Several key takeaways emerge:
- Never Assume the Equipment Will Work: The disconnected glideslope cable rendered the ILS effectively useless — a stark reminder that even small overlooked issues in avionics can have huge consequences.
- Plan for Alternatives: When the glideslope failed, the pilot likely attempted a localizer-only approach — something he hadn’t anticipated. Preparation for alternate scenarios, especially in low IMC, is critical.
- Respect the Weight and Balance Envelope: An aft CG isn’t just a paperwork problem — it changes how an airplane flies. Here, it directly impaired the pilot’s ability to recover from the stall.
- Fatigue is a Killer: Operating well into the circadian low after a long day, the pilot’s cognitive function and decision-making were likely degraded, even if he didn’t feel “tired.”
- Know When to Go Missed: Had the pilot executed a missed approach correctly, there might have been a chance for a safe outcome. Instead, the improvised turn away from the localizer became the final straw.

11 Comments
A very respectful summary of a tragedy.
WOW! You just don’t know where the onboard Gremlins are . . . (and they are on EVERY flight)
A pilot with that experience . . . and that airplane . . . I would not have hesitated to jump on a seat in that airplane.
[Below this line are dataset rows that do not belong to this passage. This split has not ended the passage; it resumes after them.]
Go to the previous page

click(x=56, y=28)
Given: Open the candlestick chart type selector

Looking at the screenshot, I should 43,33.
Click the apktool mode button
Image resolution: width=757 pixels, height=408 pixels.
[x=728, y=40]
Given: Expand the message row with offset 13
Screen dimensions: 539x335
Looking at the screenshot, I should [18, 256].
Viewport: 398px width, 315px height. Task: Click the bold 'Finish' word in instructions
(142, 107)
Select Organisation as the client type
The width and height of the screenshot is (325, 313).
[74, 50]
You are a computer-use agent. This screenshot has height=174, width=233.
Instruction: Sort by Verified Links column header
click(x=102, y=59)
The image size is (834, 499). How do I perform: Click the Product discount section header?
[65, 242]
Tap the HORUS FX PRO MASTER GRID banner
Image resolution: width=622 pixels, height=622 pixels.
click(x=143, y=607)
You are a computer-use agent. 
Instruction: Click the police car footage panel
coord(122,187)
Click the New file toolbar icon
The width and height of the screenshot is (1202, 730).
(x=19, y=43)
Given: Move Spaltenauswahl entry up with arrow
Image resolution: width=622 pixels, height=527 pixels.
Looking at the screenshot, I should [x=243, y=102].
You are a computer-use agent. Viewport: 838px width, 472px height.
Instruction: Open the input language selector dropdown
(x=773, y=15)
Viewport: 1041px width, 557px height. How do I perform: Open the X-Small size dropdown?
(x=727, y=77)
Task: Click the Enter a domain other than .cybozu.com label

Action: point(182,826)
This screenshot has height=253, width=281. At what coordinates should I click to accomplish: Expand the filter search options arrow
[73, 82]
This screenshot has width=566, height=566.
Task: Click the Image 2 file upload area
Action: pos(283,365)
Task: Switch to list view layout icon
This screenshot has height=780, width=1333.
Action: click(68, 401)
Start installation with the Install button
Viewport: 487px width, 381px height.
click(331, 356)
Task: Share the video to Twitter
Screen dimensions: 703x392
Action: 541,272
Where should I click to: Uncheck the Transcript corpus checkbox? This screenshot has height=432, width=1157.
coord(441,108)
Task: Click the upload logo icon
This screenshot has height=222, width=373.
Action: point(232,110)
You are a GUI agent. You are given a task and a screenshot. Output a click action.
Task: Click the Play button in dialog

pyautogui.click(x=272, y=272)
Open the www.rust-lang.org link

There’s always so little left of the plane after a crash, that I wonder how the passengers all had room to fit in. I don’t know if there was provision for a second pilot (or room) but that might have helped. Though I guess the real wisdom comes from the Blancolirio guest on a recent debrief video, who stated he wouldn’t have been part of any plan to fly home during an accident being discussed where conditions were similarly horrendous.
Back to basics. In this age of familiar complexity we more and more forget the small stuff and in aviation that’s not good. Tragic outcome A-N-C. Excellent brief and some salient points that nee remembering.
That imprint where the prop hit the ground gives one a visual as to just how sudden the impact was.
To be able to stop that whirling prop instantly shows just how much force there was.
They probably never felt a thing.
I’m struggling to see how the NTSB managed to take 10 years to produce a final report on this accident.
Does anyone know how to edit a comment on here? After posting that is. I think it’s going to look a bit silly replying to my own earlier comment.
Is it possible that the pilot didn’t recognize that the glide slope indicator was nonfunctional? Fatigue plus apparently centered descent path from nonfunctional indicator
Improper loading, ignorance of the CG, SHAME on this pilot…who cares how trained he was…too arrogant to follow the rules…ugh
True…. The basics matter. .I see overloading and CG issues frequently in crash reports… Simple to avoid… So sad.
Why fly there when it’s a 45 minute drive? Especially if you know the wx is marginal?